Over the course of a woman's life, her body will continue to produce and release egg cells up to a relatively advanced age. Over time, the eggs released will become less and less fertile until the woman enters into menopause, after which she is unable to bear children. Egg cells are one of the few cells that do not serve the body for its entire existence. Males are well able to produce sperm cells well into their eighties, while most women stop producing egg cells around their fifties. It is this well-known fact that makes the egg cell even more fascinating.
Undoubtedly, the egg cell is unexplainably fascinating, and will never cease to amaze the human race with its complexity and its ability to house an embryo and nourish a fetus. Out of all the cells in the human body, the egg cell is one we could not continue to exist without. The egg cell is created only to be fertilized, and if it is not, it is disposed of. The mystery and incredible thought behind an egg cell can only suggest the influence of a supreme creator.
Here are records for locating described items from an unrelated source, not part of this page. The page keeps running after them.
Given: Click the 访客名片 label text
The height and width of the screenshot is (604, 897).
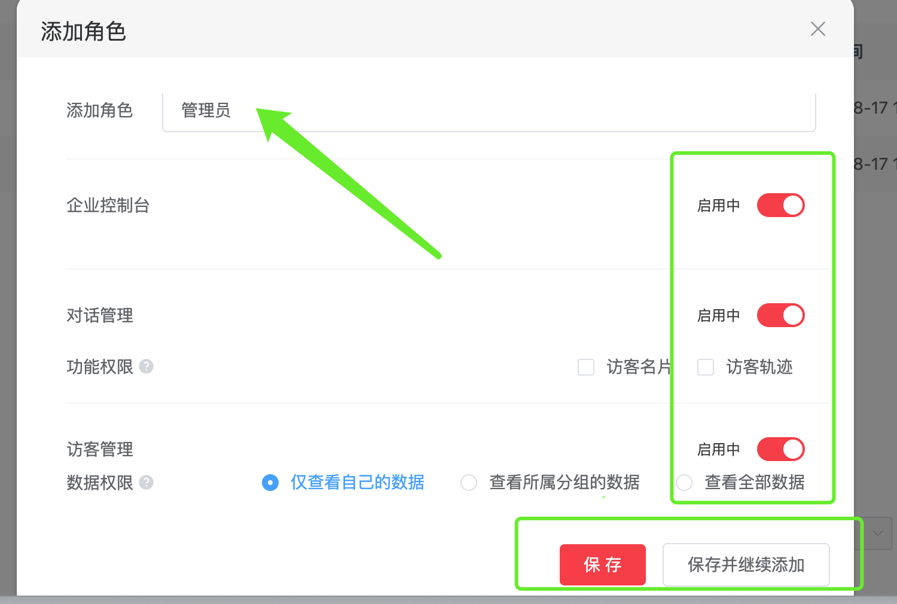Looking at the screenshot, I should 639,367.
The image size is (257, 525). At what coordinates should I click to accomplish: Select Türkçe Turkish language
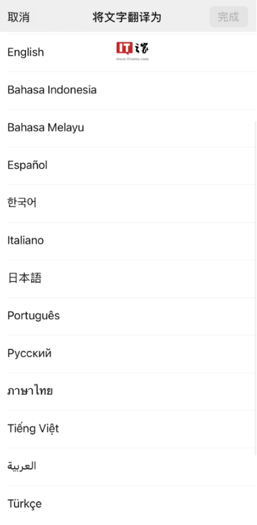[x=128, y=504]
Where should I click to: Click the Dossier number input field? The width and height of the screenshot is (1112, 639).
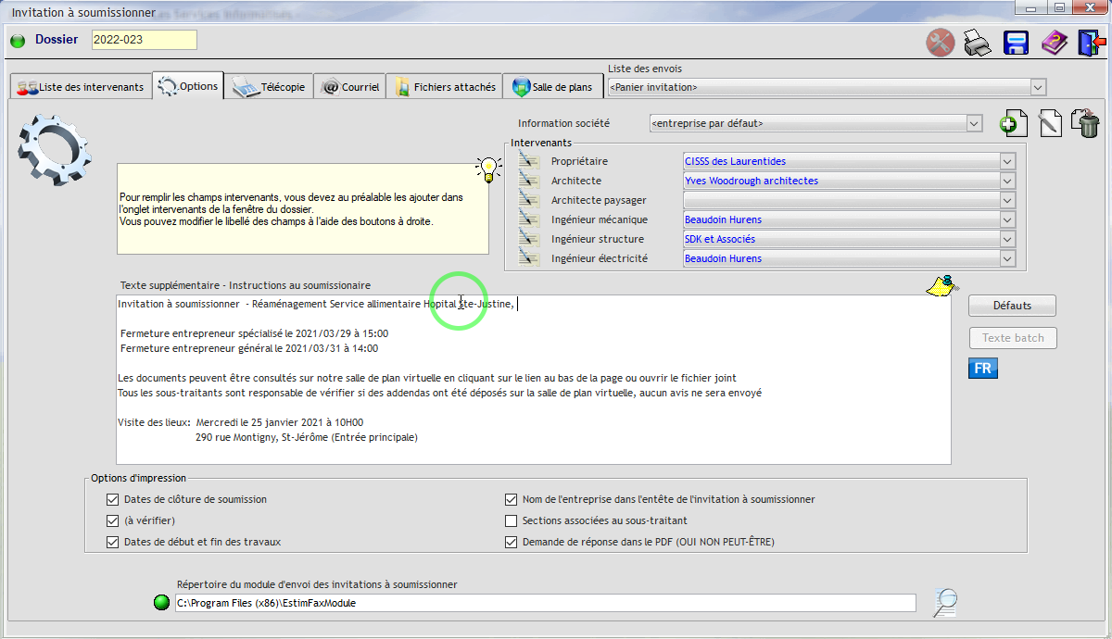tap(144, 40)
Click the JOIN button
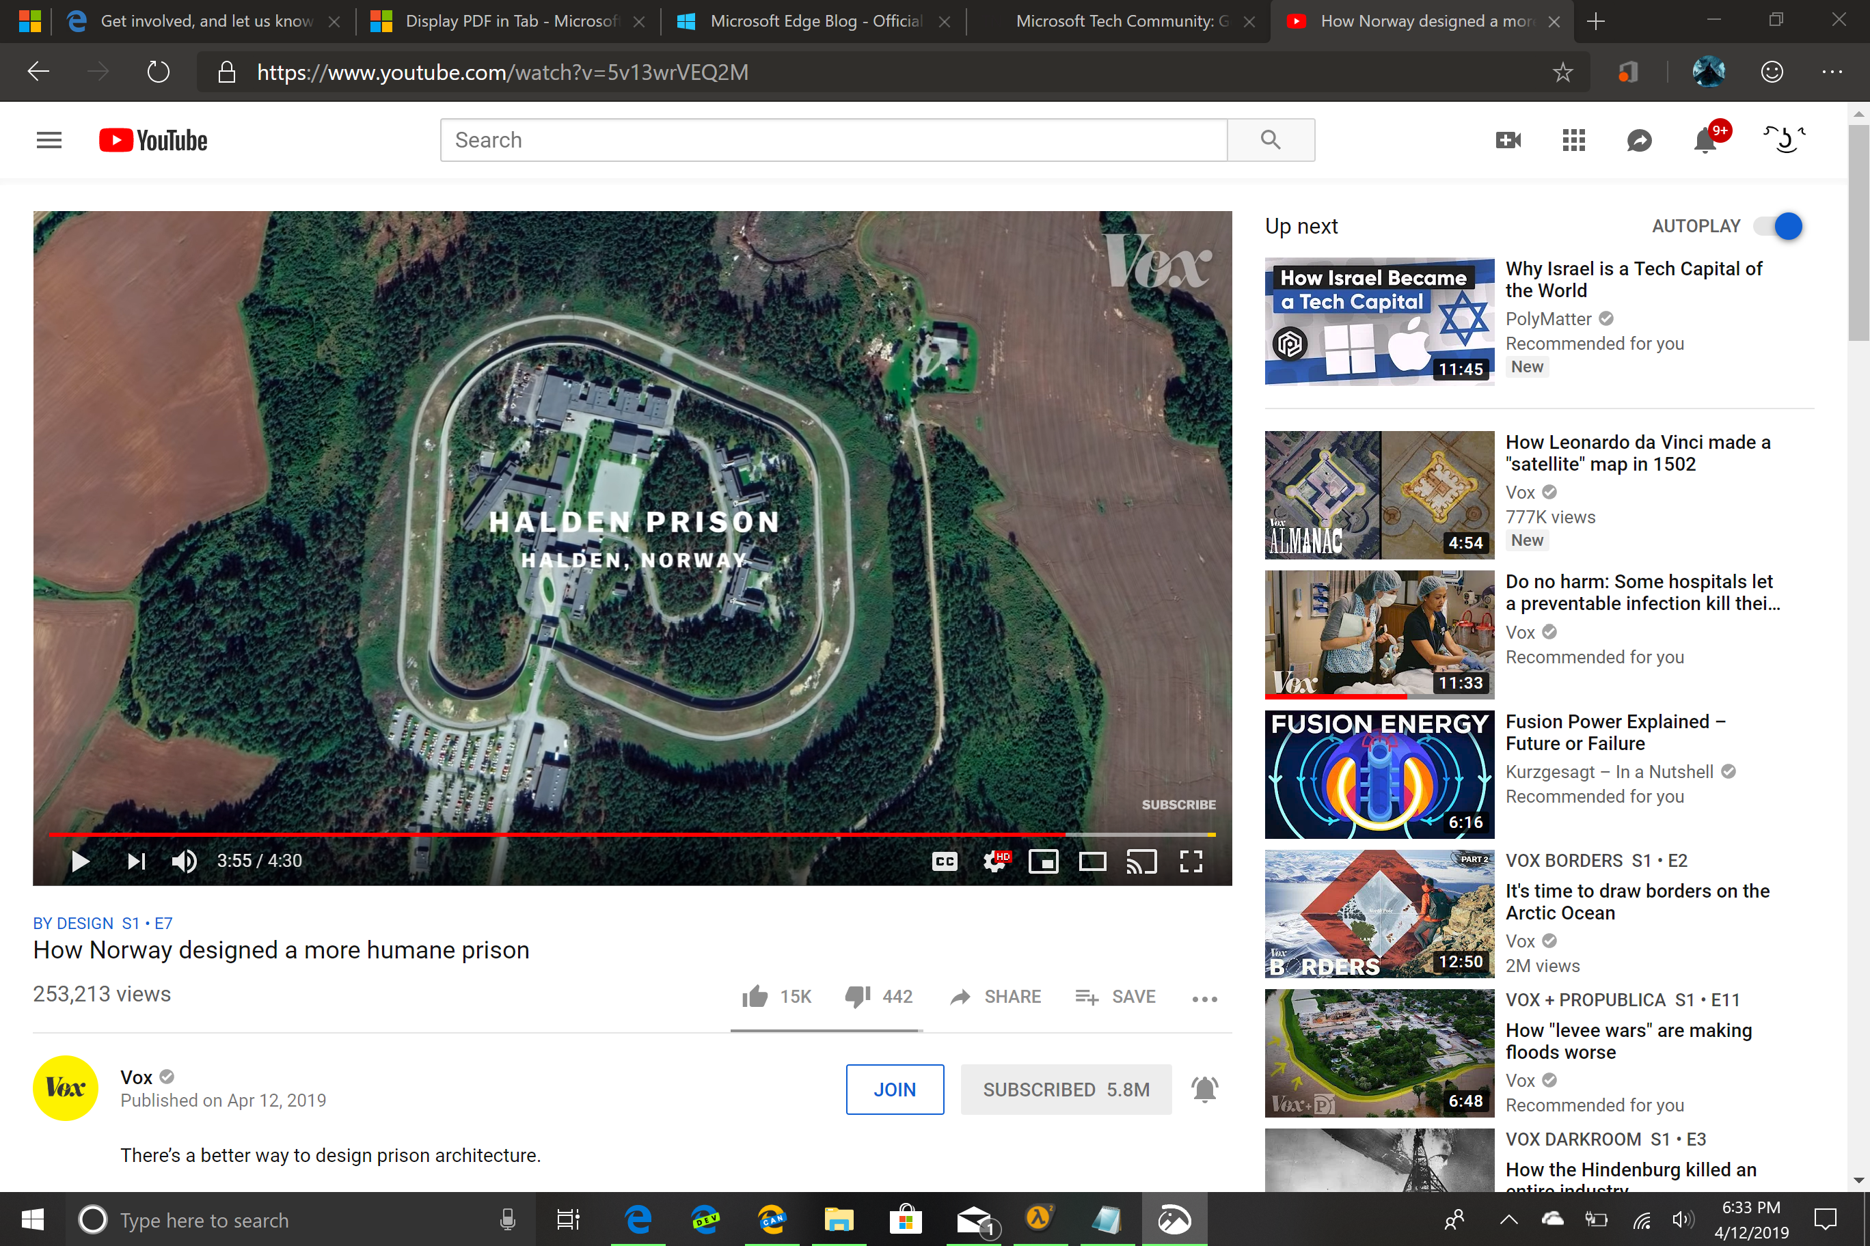Image resolution: width=1870 pixels, height=1246 pixels. tap(894, 1089)
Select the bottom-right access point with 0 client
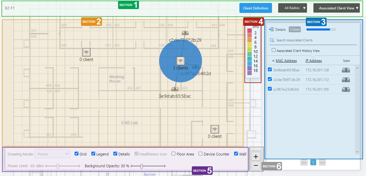 click(215, 129)
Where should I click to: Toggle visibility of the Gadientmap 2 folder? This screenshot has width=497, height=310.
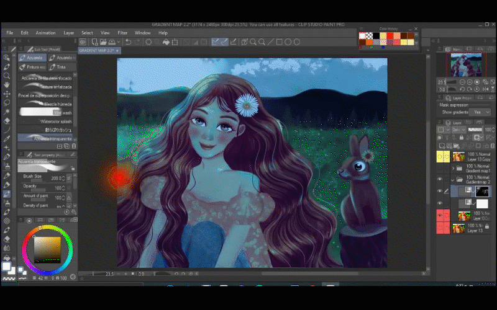coord(440,179)
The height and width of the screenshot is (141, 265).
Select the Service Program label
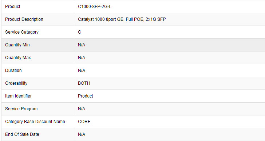coord(21,109)
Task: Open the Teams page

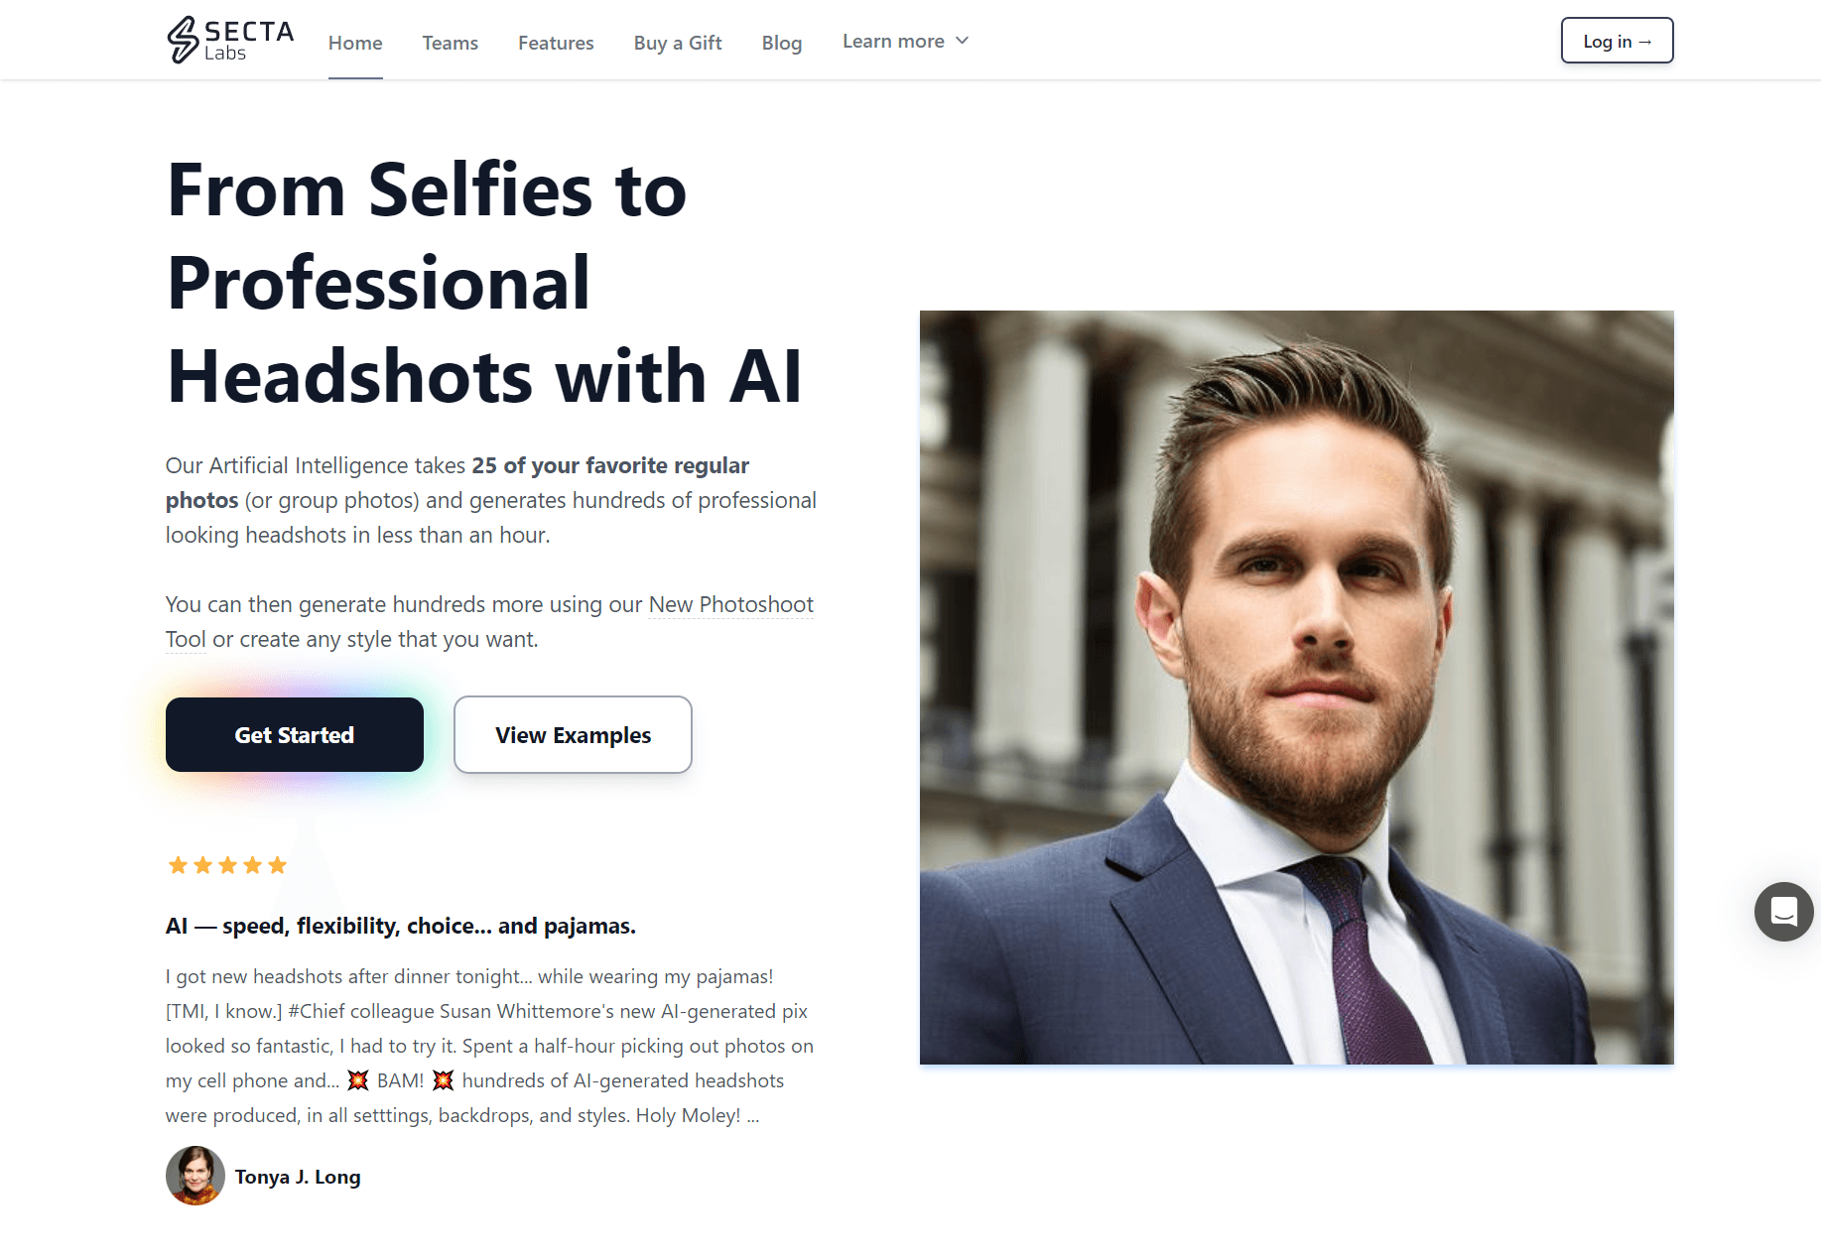Action: pyautogui.click(x=451, y=43)
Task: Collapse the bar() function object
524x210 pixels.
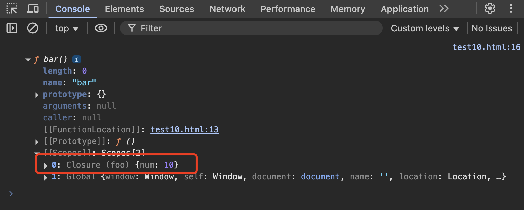Action: click(28, 60)
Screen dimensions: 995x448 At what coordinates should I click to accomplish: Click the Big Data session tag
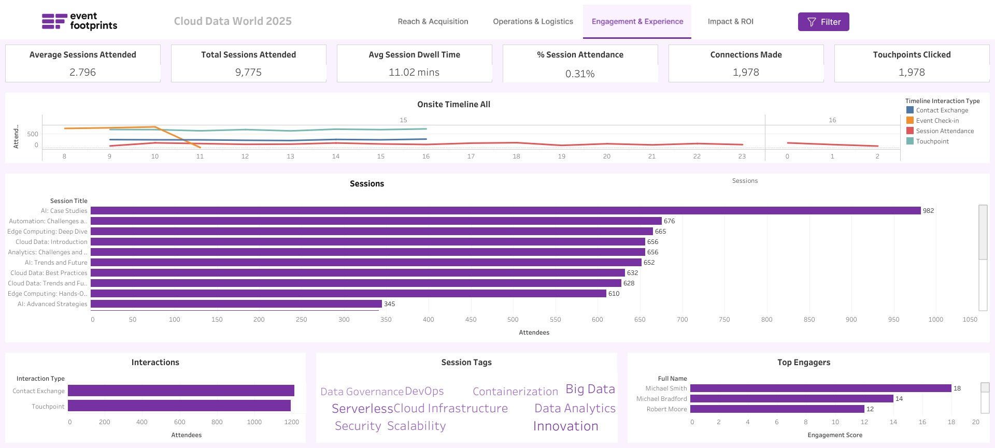point(590,389)

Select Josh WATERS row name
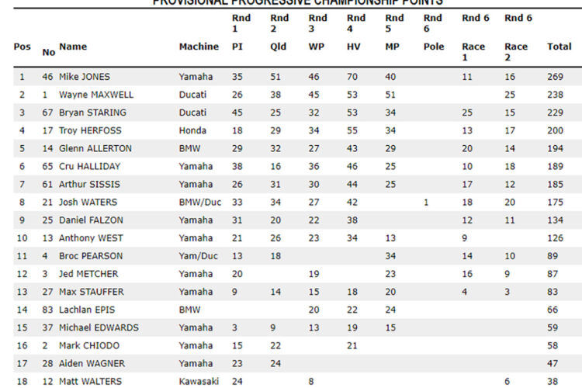point(88,202)
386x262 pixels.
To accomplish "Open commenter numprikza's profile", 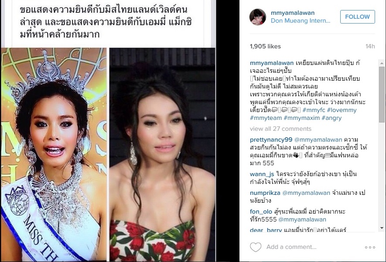I will [x=265, y=193].
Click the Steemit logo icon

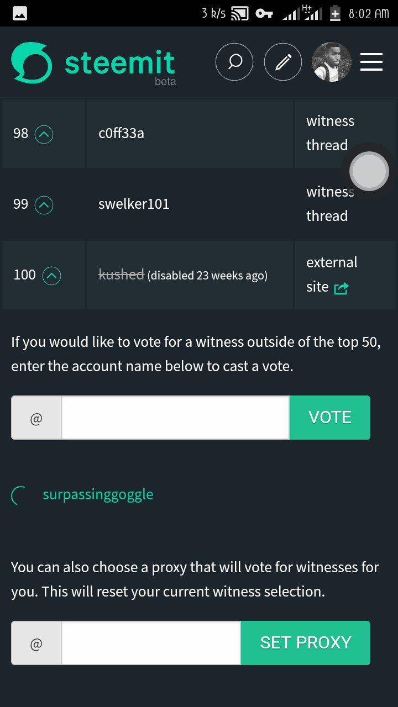pos(32,62)
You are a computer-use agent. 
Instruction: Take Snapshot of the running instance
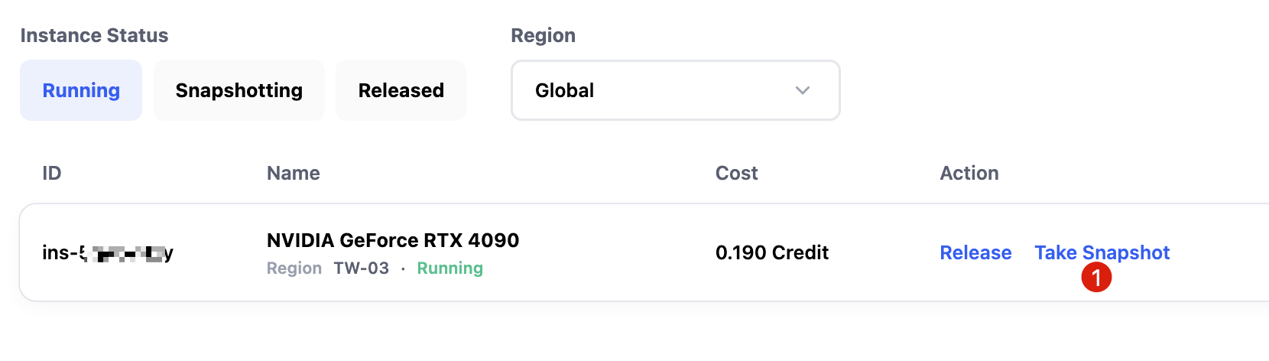(1102, 252)
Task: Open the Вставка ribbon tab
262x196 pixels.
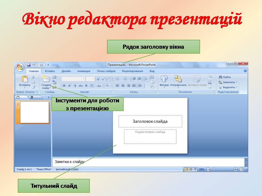Action: (50, 71)
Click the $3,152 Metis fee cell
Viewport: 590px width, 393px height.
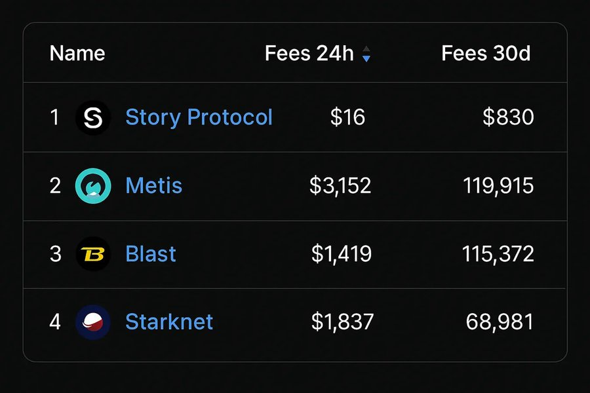pyautogui.click(x=339, y=186)
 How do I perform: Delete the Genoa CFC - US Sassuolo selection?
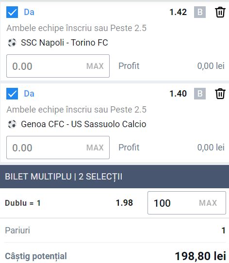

Young woman all over the world are unaware of the wonderful precious tools they are given to be able to create new life. Hopefully, over time, girls everywhere will realize the amazing gift they have been given and use it for not only their own good, but the good of humanity. Each woman all over the world has been blessed with the ability to carry and give birth to their own special creation, and this knowledge should be used for good.
In summary, the egg cell is made and readied only to be united with a sperm cell to create a zygote, and eventually a fetus. This complex cell is imperative for the continuation of the human race, and makes females unique and special. The egg cell is amazing because of its ability to be fertilized by a sperm cell, and also its readiness to house and nourish a baby. In actuality, the egg cell is one of the most uniquely designed cells ever to reside within the human body.